Instruction 1:
Lay out every line of the entries below the organ history as a Markdown table with the columns Row and Line. Number each row and leave out blank lines.

Text block:
────────────────────────────────────────
There has been quite a lot of misunderstanding about this organ in recent times, including here so I'm going to put the record straight.
The most common misconception is that this organ was built for this church. It was not.
It was in fact built by Arp Schnitger for the Johanniskirche in Hamburg and was his first instrument built in the city in 1680, that replaced but incorporated some of the pipework from the earlier organ built here in 1657 ( I don't know the builder ). The Johanniskirche occupied an internal space of approximately 32. 900 cubic meters. The volume of the church at Cappel is only approx 1. 800 cubic meters. In other words, the church is far too small for the organ!
The first mention of an organ at Cappel, a small village in the fen region of Lower Saxony, east of the river Weser, dates from 1582 but nothing is known concerning the size, disposition or the builder. Information from later periods is equally as scant, since most official documents concerning Cappel have perished by fire.
In 1800, the organ builder Georg Wilhelmy of Stade received a commission to build a new organ for Cappel but again, no detailed information about this organ has survived. It was inaugurated on 4th March 1801. On 18th December 1810, this organ, together with all the valuable church furnishings was destroyed in a fire. Once the church had been repaired, the search for a suitable replacement organ began. In 1816 a favourable opportunity presented itself in Hamburg. During Napoleon's French occupation ( 1806 - 14 ), the monastic Johanniskirche had been turned into a depot and stables. The organ was dismounted in 1813 by the organ builder, Joachim Willhelm Geycke and stored in another room in the monastery. The church itself and adjoining buildings were demolished in 1829. As mentioned, this organ had been built by Arp Schnitger in 1680 containing 30 speaking registers, two manuals and an independent pedal. In a letter written by the organ builder Johann Georg Willhelm on 12th April 1816 to the Cappel organist Herr Gehilken said that this organ, which " is still a very fine organ " was for sale.
────────────────────────────────────────
Instruction 2:
Rewrite everything in the organ history from "There has been" down to "for the organ!", swapping "Johanniskirche" for "St. John's Church".
────────────────────────────────────────
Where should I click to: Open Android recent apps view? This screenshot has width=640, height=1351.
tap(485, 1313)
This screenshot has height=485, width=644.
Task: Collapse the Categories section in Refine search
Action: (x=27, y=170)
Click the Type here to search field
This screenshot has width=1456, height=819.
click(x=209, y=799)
────────────────────────────────────────
Correct output 1:
| Row | Line |
|---|---|
| 1 | Where should I click to: Open Android recent apps view? This screenshot has width=640, height=1351. |
| 2 | tap(485, 1313) |
| 3 | This screenshot has height=485, width=644. |
| 4 | Task: Collapse the Categories section in Refine search |
| 5 | Action: (x=27, y=170) |
| 6 | Click the Type here to search field |
| 7 | This screenshot has width=1456, height=819. |
| 8 | click(x=209, y=799) |

Correct output 2:
There has been quite a lot of misunderstanding about this organ in recent times, including here so I'm going to put the record straight.
The most common misconception is that this organ was built for this church. It was not.
It was in fact built by Arp Schnitger for the St. John's Church in Hamburg and was his first instrument built in the city in 1680, that replaced but incorporated some of the pipework from the earlier organ built here in 1657 ( I don't know the builder ). The St. John's Church occupied an internal space of approximately 32. 900 cubic meters. The volume of the church at Cappel is only approx 1. 800 cubic meters. In other words, the church is far too small for the organ!